▶ [Problem]
In the part that opens with the line containing "Task: Click the Apellidos input field" and closes with the line containing "Where should I click to: Click the Bitfinex", add -135 to every coordinate in the answers, and give all those lines again with the requests included.

▶ [Supplied entries]
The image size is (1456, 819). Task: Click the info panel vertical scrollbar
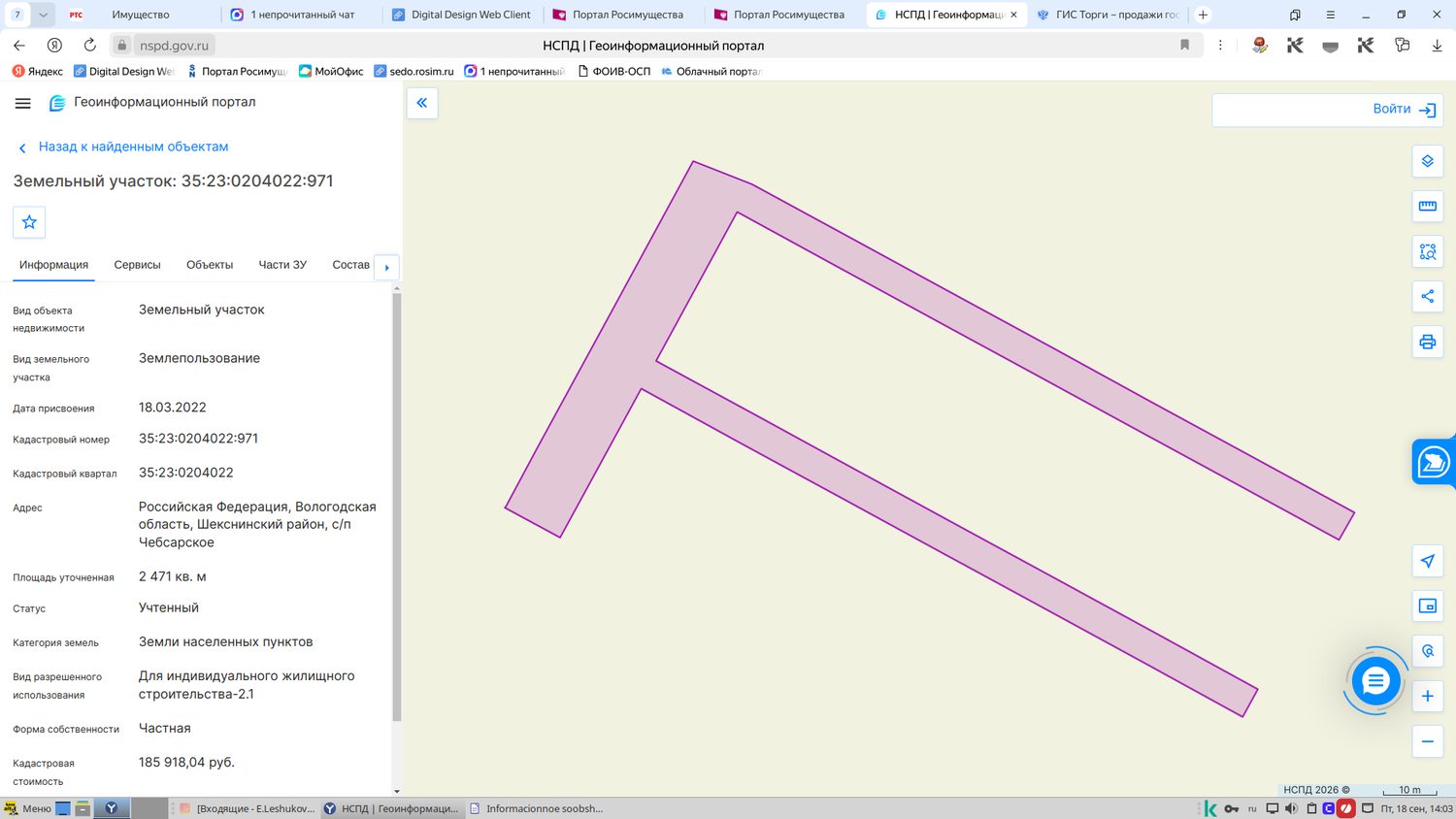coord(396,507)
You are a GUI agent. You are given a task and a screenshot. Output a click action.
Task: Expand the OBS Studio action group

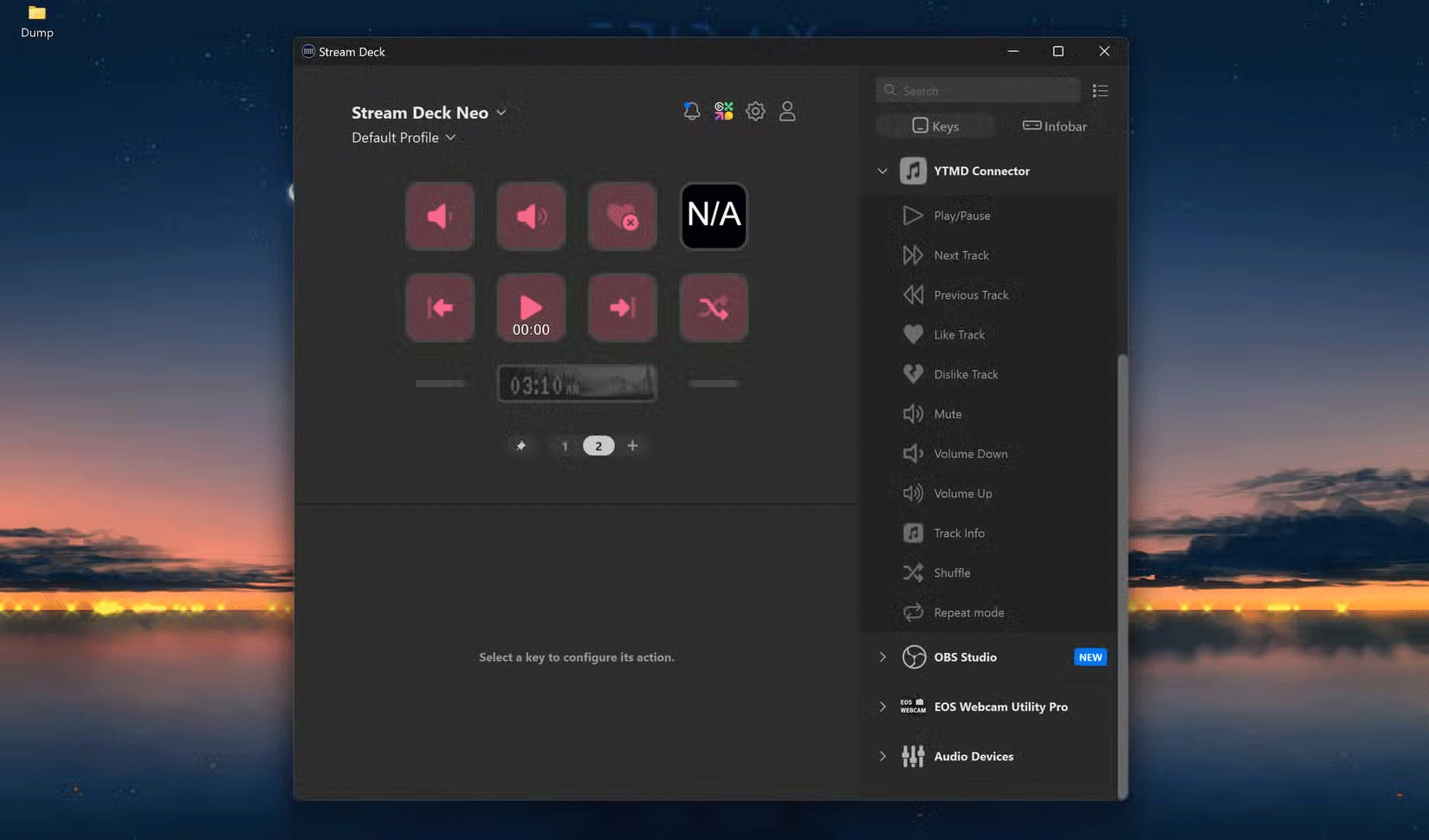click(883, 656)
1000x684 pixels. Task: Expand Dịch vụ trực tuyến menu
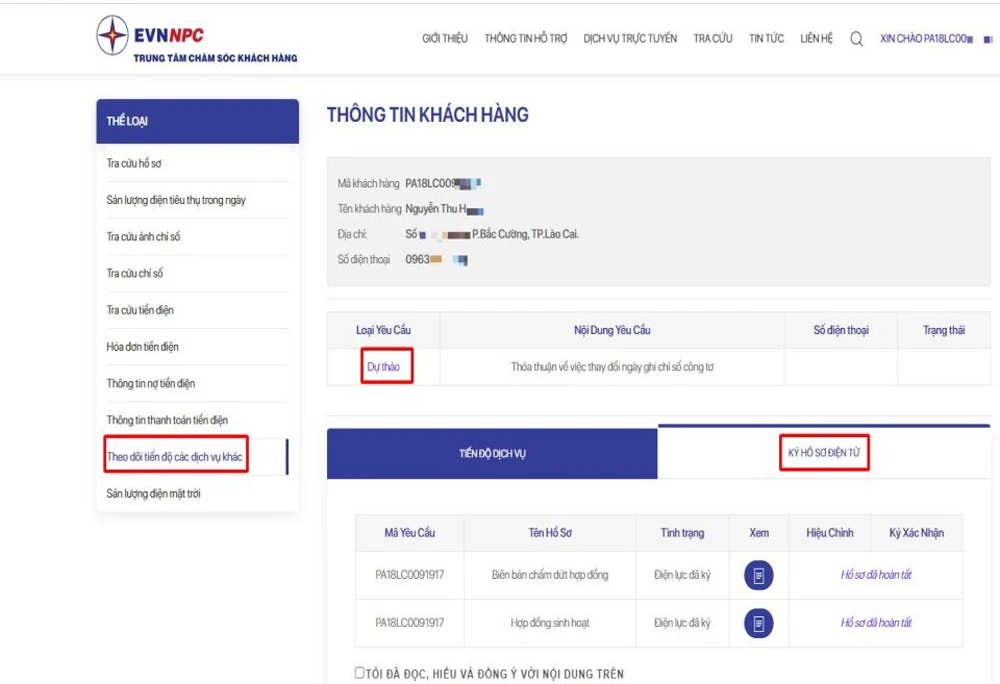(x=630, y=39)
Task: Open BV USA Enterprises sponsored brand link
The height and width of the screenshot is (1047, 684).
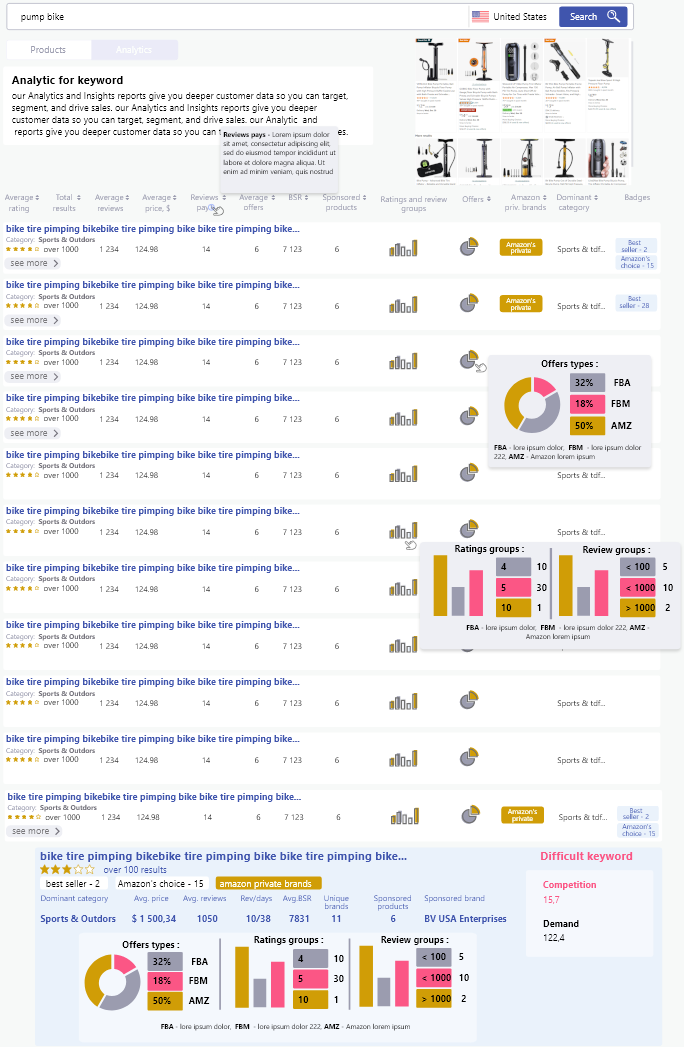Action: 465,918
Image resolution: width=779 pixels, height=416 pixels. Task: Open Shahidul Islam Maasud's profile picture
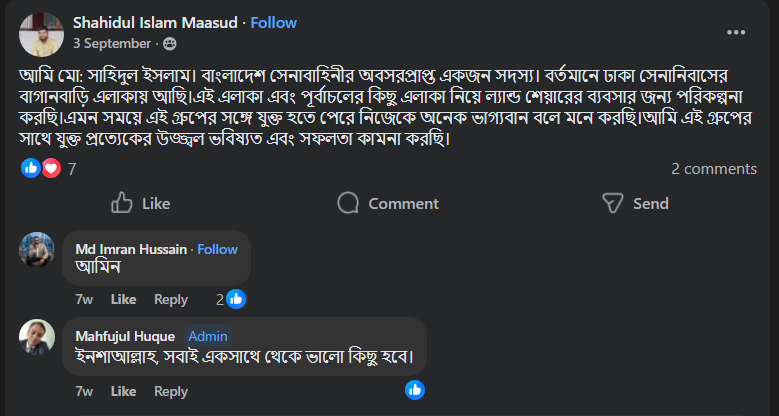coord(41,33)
...
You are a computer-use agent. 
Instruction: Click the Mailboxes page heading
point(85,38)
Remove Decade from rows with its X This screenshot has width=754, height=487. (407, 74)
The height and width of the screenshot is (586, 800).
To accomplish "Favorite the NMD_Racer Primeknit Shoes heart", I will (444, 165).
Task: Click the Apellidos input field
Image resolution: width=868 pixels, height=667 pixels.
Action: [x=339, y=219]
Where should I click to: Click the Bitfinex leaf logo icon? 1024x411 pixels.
* * *
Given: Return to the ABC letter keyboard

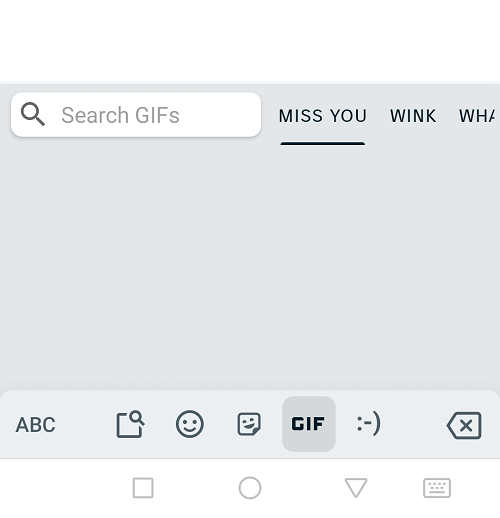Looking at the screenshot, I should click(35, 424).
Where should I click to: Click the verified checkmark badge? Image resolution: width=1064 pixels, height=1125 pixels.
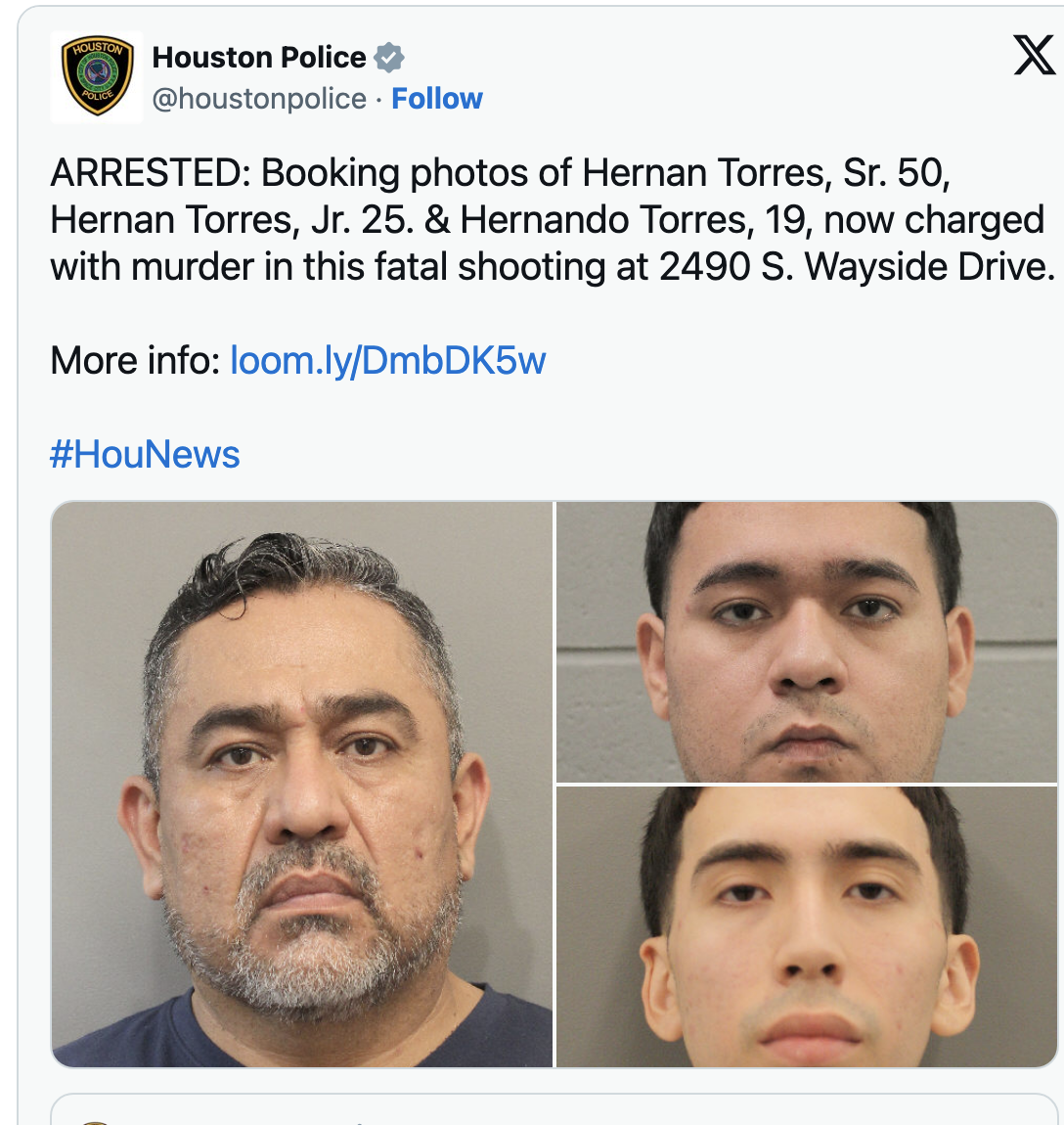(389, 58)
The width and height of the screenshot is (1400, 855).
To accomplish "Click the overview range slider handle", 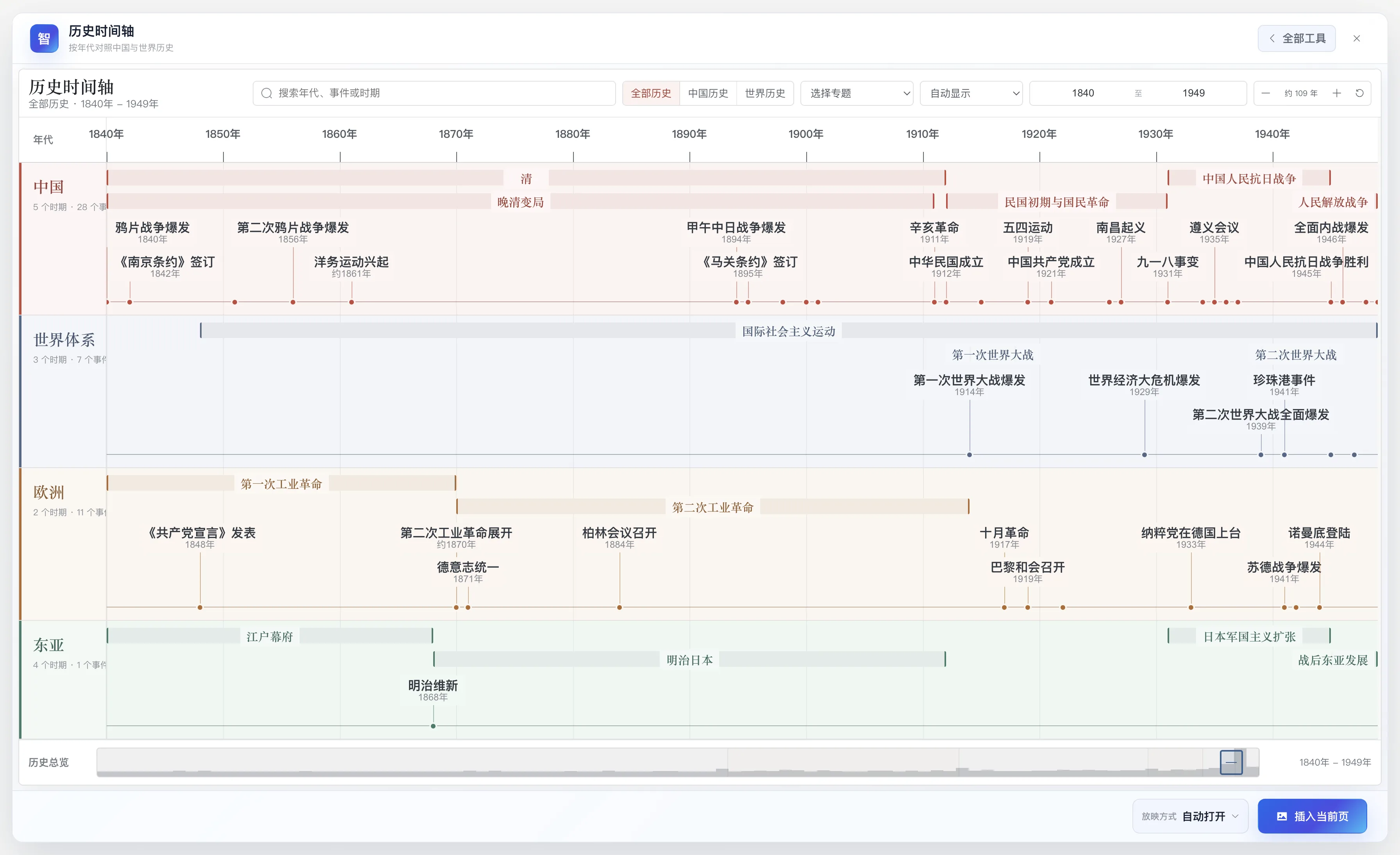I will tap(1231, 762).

▶ [Output of the task]
Task: Click the Apellidos input field
Image resolution: width=868 pixels, height=667 pixels.
Action: [x=204, y=84]
Where should I click to: Click the Bitfinex leaf logo icon? 1024x411 pixels.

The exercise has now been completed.